Today, in science, especially in information technology, the word ontology is a hot ride. In short, an Ontology is the specification of a concept. The idea has grown almost to the point of becoming a buzz word for academics and professionals in the computer science field, and yet a big part of the industry ignores the subject for lack of friendly documentation or understanding that describes it in bogus terms, why is important and how it can change computing for the better.
The word appeared for the first time in the Oxford English Dictionary in 1989. Because it’s a relatively new word for English-speaking folks, the word itself it gets in the way of story it tells. In reality it has been around for quite some time in society.

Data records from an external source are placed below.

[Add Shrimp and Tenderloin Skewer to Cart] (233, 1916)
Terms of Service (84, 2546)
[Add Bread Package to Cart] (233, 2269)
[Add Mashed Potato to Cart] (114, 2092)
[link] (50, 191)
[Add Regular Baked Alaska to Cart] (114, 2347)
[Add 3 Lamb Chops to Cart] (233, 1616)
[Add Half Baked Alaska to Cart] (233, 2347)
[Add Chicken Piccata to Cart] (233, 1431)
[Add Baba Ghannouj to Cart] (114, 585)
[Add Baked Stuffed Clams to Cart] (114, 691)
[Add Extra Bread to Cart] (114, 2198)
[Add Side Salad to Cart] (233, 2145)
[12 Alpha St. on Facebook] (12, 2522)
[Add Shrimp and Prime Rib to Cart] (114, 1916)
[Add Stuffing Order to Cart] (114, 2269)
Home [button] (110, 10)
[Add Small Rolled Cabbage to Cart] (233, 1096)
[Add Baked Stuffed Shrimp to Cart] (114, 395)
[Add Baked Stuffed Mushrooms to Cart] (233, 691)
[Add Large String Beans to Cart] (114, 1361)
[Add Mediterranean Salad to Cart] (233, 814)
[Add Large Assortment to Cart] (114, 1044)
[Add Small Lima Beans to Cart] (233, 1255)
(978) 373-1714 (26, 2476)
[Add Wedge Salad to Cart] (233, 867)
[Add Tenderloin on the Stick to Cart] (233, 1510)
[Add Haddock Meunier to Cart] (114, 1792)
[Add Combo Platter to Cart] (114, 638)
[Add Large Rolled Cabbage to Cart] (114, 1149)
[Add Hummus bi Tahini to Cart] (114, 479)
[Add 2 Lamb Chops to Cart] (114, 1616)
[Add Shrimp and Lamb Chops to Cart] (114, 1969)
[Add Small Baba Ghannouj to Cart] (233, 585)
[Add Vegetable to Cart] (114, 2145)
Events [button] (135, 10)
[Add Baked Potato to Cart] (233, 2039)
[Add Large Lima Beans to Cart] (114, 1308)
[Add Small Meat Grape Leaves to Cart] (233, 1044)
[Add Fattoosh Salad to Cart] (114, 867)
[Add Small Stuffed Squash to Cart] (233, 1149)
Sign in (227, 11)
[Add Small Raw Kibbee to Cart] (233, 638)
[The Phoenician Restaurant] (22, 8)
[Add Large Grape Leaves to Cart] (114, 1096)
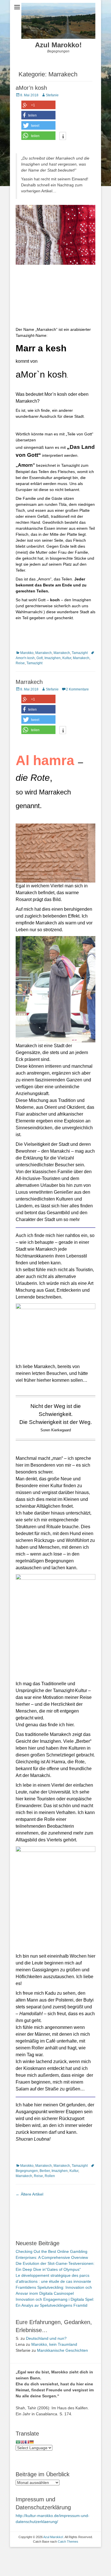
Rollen (50, 2176)
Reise (20, 663)
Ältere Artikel (29, 2194)
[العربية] (18, 2442)
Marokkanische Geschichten (62, 2350)
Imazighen (52, 658)
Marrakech (43, 653)
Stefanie (52, 95)
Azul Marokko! (58, 45)
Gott (39, 658)
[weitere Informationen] (63, 136)
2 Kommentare (77, 689)
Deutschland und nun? (46, 2338)
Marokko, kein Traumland (54, 2344)
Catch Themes (68, 2541)
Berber (45, 2171)
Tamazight (80, 653)
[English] (22, 2442)
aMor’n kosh (31, 88)
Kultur (66, 658)
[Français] (27, 2442)
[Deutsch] (31, 2442)
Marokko (27, 653)
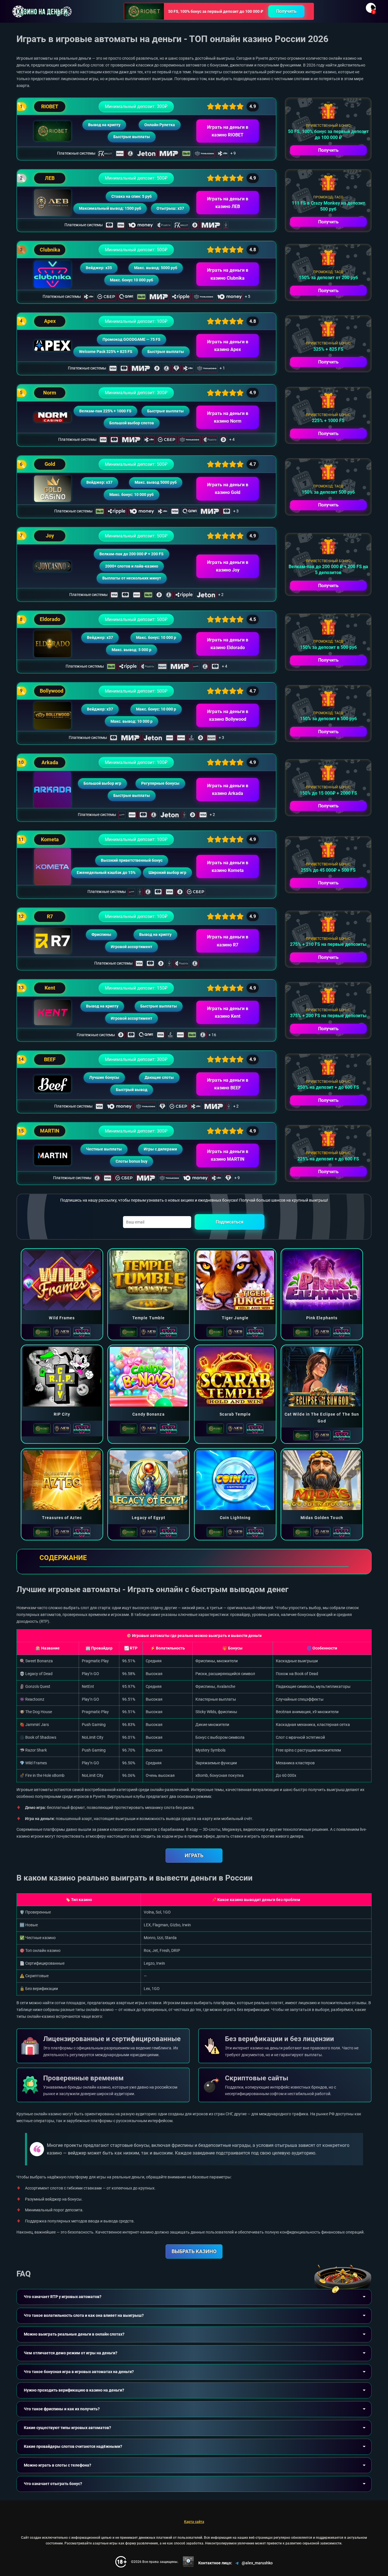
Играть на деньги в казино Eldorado (227, 643)
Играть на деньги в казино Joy (227, 566)
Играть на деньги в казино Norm (227, 417)
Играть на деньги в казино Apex (227, 345)
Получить (286, 11)
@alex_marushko (257, 2563)
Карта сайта (194, 2522)
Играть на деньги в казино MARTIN (227, 1155)
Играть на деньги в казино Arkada (227, 789)
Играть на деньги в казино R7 (227, 940)
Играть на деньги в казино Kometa (227, 866)
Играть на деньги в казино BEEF (227, 1083)
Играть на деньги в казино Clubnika (227, 274)
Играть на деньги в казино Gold (227, 488)
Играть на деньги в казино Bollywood (227, 715)
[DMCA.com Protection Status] (188, 2561)
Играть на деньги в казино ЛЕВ (227, 202)
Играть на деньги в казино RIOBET (227, 131)
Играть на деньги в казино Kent (227, 1012)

The philosophical study of existence, “what is real and what is not”, it’s been around for centuries. We can find evidence of the questioning of nature and reality all the way back to the Pre-Socratic era, with philosopher Parmenides of Ela. Parmenides is most known for a poem he wrote called “On Nature” (read the poem here). The poem describes two different perspectives of the same reality, but it zeroes in one powerful idea, that no matter how different appearances of that ‘that it is’ (he calls it ‘the way of opinion’), the truth about ‘it’ does not change (‘the way of the truth’). In a nutshell, this is the first recorded attempt to formalize the realization that existential things don’t change regardless of the lexicon or language used to describe them. Many more developed their own thesis on how to define reality. Plato also made notable contributions to the field of Ontology, and his later disciple Aristotle put a dent in this universe with his works Categories and Metaphysics.